## What the exercise asks
Write out word for word each line from the top of the material through the line that has "Given: Click the". Pictures do not go in.

**********

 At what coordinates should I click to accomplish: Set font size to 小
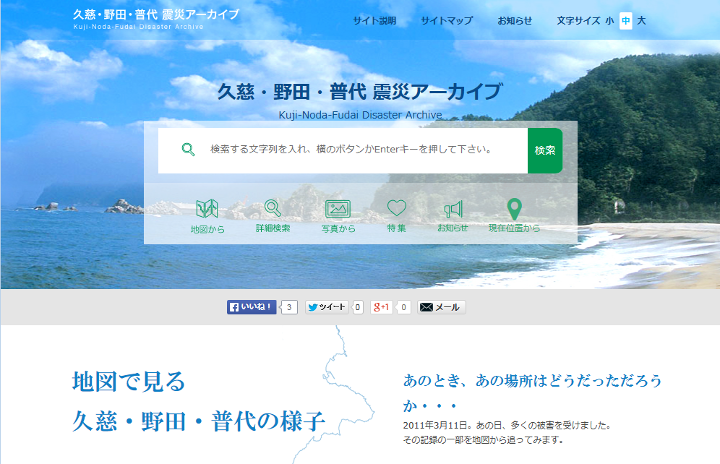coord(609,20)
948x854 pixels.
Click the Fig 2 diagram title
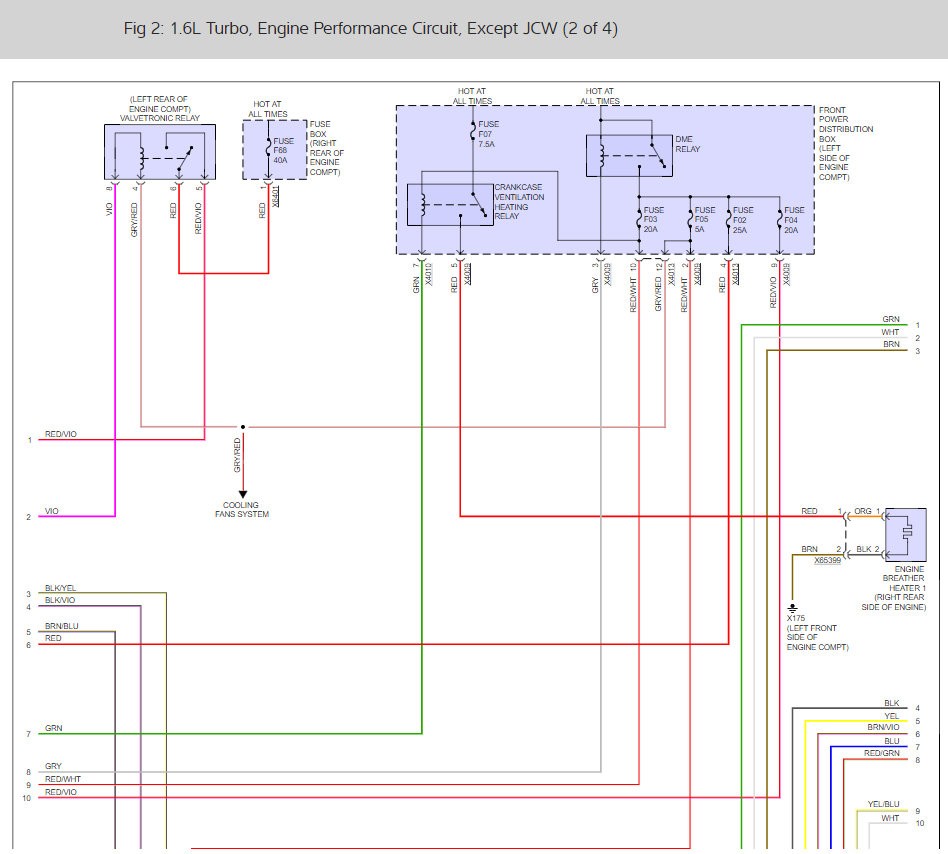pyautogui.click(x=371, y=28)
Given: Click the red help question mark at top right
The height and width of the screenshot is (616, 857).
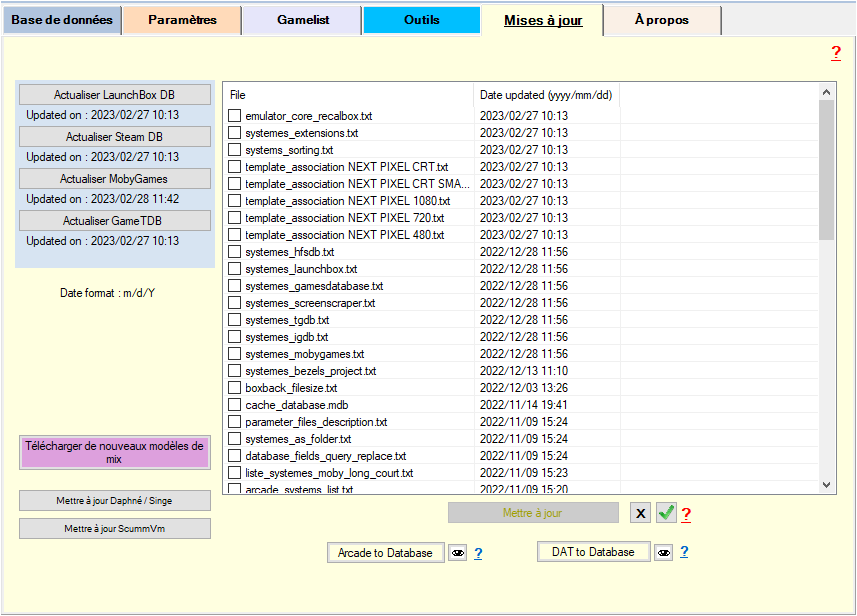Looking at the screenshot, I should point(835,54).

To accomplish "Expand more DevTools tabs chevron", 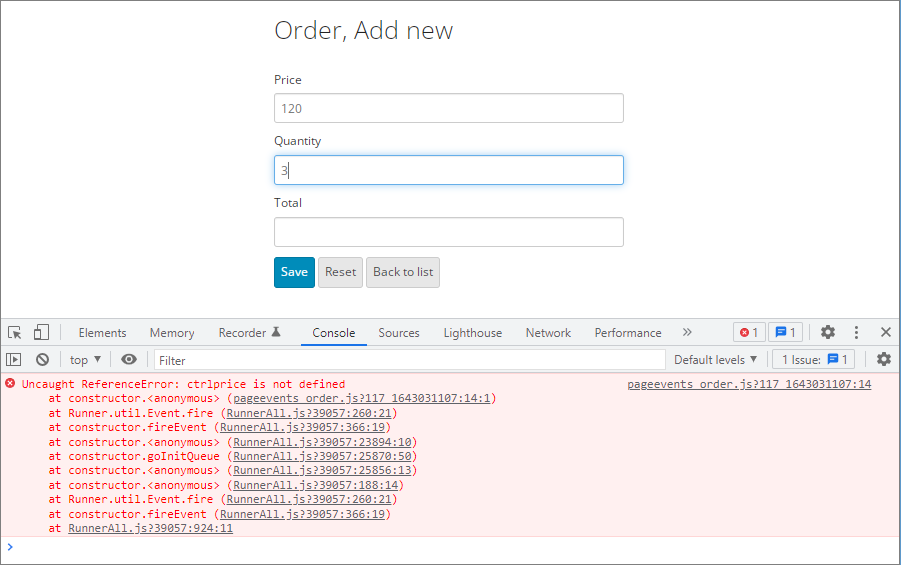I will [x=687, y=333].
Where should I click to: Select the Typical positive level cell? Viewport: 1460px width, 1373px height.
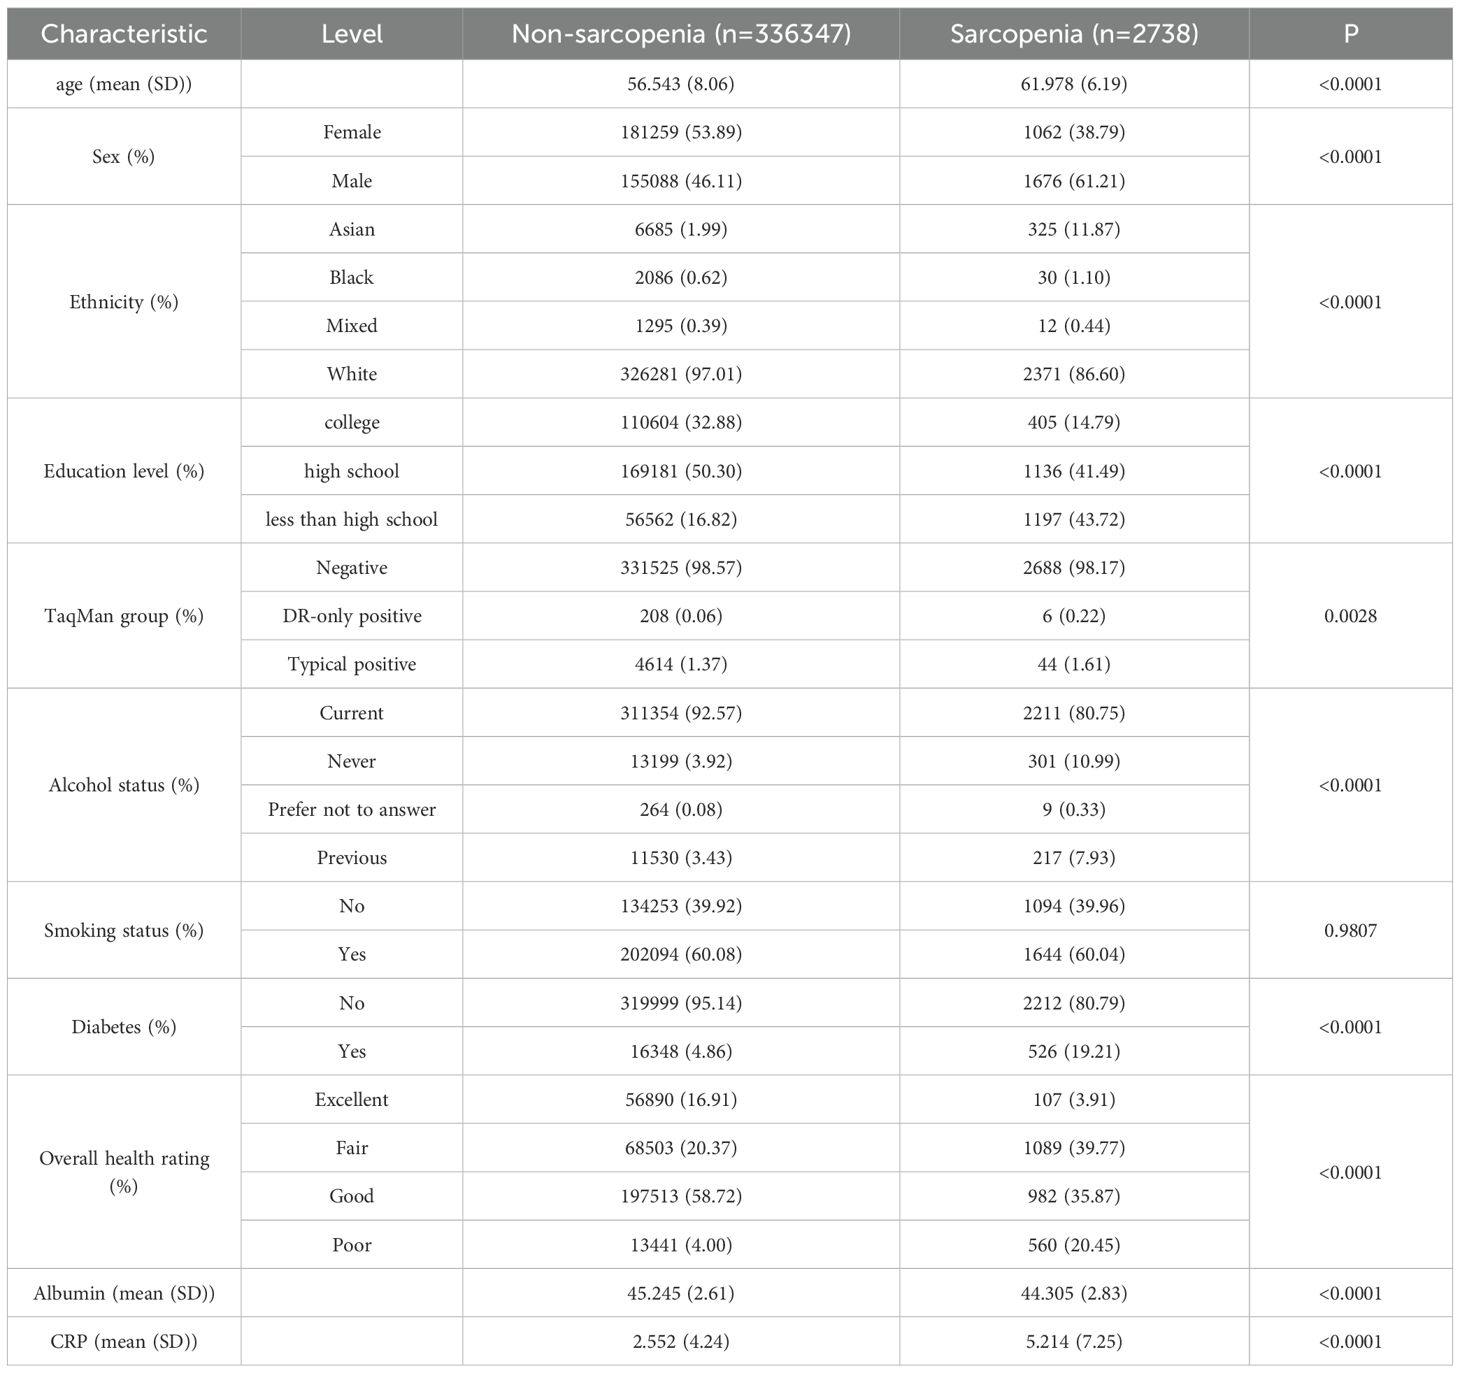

**********

## Answer to this problem
 At what coordinates should I click to accomplish: Set font size to 小
coord(609,20)
948x854 pixels.
Click the Fig 2 diagram title
pyautogui.click(x=371, y=28)
Given: Click the red help question mark at top right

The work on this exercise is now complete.